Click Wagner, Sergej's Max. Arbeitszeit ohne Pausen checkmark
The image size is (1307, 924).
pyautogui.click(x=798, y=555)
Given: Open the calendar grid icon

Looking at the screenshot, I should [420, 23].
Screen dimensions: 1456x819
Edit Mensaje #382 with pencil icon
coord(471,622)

* * *

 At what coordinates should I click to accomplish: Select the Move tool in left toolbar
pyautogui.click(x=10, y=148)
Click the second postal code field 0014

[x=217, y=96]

* _What you need to do_: Express the data between the lines holding "Screen dimensions: 1456x819" and "coord(471,622)", inclusive, as a two-column CSV headed command and click_point, with one row per entry: its text under command and its answer under click_point. Each value goes in a single quoted field with line breaks turned into spaces.

* _Correct answer_:
command,click_point
"Screen dimensions: 1456x819 Edit Mensaje #382 with pencil icon","coord(471,622)"